Records excerpted from a collection
· · · · · · ·

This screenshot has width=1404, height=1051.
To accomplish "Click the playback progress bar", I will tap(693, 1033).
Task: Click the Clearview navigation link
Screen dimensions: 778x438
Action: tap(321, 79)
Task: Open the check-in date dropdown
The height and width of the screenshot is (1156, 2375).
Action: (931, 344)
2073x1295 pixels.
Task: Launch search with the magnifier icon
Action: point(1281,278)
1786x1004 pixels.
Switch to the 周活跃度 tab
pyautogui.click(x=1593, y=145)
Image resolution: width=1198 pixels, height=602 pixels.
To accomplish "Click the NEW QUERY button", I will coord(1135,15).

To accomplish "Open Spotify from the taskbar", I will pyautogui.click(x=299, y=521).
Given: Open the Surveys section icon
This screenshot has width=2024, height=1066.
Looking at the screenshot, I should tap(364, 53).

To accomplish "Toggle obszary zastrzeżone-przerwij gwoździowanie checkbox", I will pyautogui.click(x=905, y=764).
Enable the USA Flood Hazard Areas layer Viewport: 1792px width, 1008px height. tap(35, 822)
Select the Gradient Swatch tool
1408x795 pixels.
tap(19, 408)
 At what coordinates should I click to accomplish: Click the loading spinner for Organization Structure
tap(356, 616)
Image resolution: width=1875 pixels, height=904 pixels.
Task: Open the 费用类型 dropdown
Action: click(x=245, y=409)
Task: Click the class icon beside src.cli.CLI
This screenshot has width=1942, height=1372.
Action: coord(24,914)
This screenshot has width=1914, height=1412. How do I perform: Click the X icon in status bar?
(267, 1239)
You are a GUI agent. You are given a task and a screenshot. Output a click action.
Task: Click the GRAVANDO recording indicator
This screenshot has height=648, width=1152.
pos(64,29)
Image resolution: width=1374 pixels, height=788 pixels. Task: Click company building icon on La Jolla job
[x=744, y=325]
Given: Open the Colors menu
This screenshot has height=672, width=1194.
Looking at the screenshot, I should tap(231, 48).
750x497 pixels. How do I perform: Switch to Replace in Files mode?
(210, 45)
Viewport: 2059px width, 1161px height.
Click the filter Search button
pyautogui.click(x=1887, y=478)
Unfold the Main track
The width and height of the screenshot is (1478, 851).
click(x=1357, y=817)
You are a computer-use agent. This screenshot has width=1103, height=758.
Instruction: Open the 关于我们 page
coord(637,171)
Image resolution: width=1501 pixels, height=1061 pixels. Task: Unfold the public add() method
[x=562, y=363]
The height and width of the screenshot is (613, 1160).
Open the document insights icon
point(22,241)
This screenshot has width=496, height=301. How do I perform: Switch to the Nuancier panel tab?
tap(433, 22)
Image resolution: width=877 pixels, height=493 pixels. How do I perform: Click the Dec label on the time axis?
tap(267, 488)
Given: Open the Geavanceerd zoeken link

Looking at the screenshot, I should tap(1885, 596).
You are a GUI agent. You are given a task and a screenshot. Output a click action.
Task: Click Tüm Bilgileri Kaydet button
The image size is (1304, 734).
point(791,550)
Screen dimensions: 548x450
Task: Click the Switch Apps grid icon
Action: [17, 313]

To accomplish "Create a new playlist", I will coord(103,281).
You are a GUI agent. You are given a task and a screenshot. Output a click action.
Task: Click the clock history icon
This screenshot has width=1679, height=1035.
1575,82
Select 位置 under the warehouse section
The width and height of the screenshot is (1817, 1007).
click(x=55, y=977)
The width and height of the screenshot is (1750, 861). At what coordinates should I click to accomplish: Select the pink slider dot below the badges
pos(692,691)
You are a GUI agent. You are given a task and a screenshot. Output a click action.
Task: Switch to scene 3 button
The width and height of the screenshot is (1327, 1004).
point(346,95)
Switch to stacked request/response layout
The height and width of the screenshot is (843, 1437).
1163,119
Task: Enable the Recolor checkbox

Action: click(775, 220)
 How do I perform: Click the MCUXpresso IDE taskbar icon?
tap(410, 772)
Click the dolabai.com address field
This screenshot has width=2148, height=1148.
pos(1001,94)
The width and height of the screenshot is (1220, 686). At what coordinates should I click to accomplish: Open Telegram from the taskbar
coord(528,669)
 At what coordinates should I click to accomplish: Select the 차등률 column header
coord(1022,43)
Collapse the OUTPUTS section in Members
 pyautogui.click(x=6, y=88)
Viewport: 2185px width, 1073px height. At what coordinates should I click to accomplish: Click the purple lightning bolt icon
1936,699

· · · · · · ·

What the task asks:
Each of the records shown above needs to be repeated exactly.

Solved problem:
This screenshot has width=1404, height=1051.
To accomplish "Click the playback progress bar", I will tap(693, 1033).
Task: Click the Clearview navigation link
Screen dimensions: 778x438
Action: tap(321, 79)
Task: Open the check-in date dropdown
The height and width of the screenshot is (1156, 2375).
Action: (931, 344)
2073x1295 pixels.
Task: Launch search with the magnifier icon
Action: point(1281,278)
1786x1004 pixels.
Switch to the 周活跃度 tab
pyautogui.click(x=1593, y=145)
Image resolution: width=1198 pixels, height=602 pixels.
To accomplish "Click the NEW QUERY button", I will coord(1135,15).

To accomplish "Open Spotify from the taskbar", I will pyautogui.click(x=299, y=521).
Given: Open the Surveys section icon
This screenshot has width=2024, height=1066.
Looking at the screenshot, I should tap(364, 53).

To accomplish "Toggle obszary zastrzeżone-przerwij gwoździowanie checkbox", I will pyautogui.click(x=905, y=764).
Enable the USA Flood Hazard Areas layer Viewport: 1792px width, 1008px height. tap(35, 822)
Select the Gradient Swatch tool
1408x795 pixels.
tap(19, 408)
 At what coordinates should I click to accomplish: Click the loading spinner for Organization Structure
tap(356, 616)
Image resolution: width=1875 pixels, height=904 pixels.
Task: Open the 费用类型 dropdown
Action: click(x=245, y=409)
Task: Click the class icon beside src.cli.CLI
This screenshot has width=1942, height=1372.
Action: coord(24,914)
This screenshot has width=1914, height=1412. How do I perform: Click the X icon in status bar?
(267, 1239)
You are a GUI agent. You are given a task and a screenshot. Output a click action.
Task: Click the GRAVANDO recording indicator
This screenshot has height=648, width=1152.
pos(64,29)
Image resolution: width=1374 pixels, height=788 pixels. Task: Click company building icon on La Jolla job
[x=744, y=325]
Given: Open the Colors menu
This screenshot has height=672, width=1194.
Looking at the screenshot, I should tap(231, 48).
750x497 pixels. How do I perform: Switch to Replace in Files mode?
(210, 45)
Viewport: 2059px width, 1161px height.
Click the filter Search button
pyautogui.click(x=1887, y=478)
Unfold the Main track
The width and height of the screenshot is (1478, 851).
click(x=1357, y=817)
You are a computer-use agent. This screenshot has width=1103, height=758.
Instruction: Open the 关于我们 page
coord(637,171)
Image resolution: width=1501 pixels, height=1061 pixels. Task: Unfold the public add() method
[x=562, y=363]
The height and width of the screenshot is (613, 1160).
Open the document insights icon
point(22,241)
This screenshot has width=496, height=301. How do I perform: Switch to the Nuancier panel tab?
tap(433, 22)
Image resolution: width=877 pixels, height=493 pixels. How do I perform: Click the Dec label on the time axis?
tap(267, 488)
Given: Open the Geavanceerd zoeken link

Looking at the screenshot, I should tap(1885, 596).
You are a GUI agent. You are given a task and a screenshot. Output a click action.
Task: Click Tüm Bilgileri Kaydet button
The image size is (1304, 734).
point(791,550)
Screen dimensions: 548x450
Task: Click the Switch Apps grid icon
Action: [17, 313]

To accomplish "Create a new playlist", I will coord(103,281).
You are a GUI agent. You are given a task and a screenshot. Output a click action.
Task: Click the clock history icon
This screenshot has width=1679, height=1035.
1575,82
Select 位置 under the warehouse section
The width and height of the screenshot is (1817, 1007).
click(x=55, y=977)
The width and height of the screenshot is (1750, 861). At what coordinates should I click to accomplish: Select the pink slider dot below the badges
pos(692,691)
You are a GUI agent. You are given a task and a screenshot. Output a click action.
Task: Switch to scene 3 button
The width and height of the screenshot is (1327, 1004).
point(346,95)
Switch to stacked request/response layout
The height and width of the screenshot is (843, 1437).
1163,119
Task: Enable the Recolor checkbox

Action: click(775, 220)
 How do I perform: Click the MCUXpresso IDE taskbar icon?
tap(410, 772)
Click the dolabai.com address field
This screenshot has width=2148, height=1148.
pos(1001,94)
The width and height of the screenshot is (1220, 686). At what coordinates should I click to accomplish: Open Telegram from the taskbar
coord(528,669)
 At what coordinates should I click to accomplish: Select the 차등률 column header
coord(1022,43)
Collapse the OUTPUTS section in Members
 pyautogui.click(x=6, y=88)
Viewport: 2185px width, 1073px height. At what coordinates should I click to accomplish: Click the purple lightning bolt icon
1936,699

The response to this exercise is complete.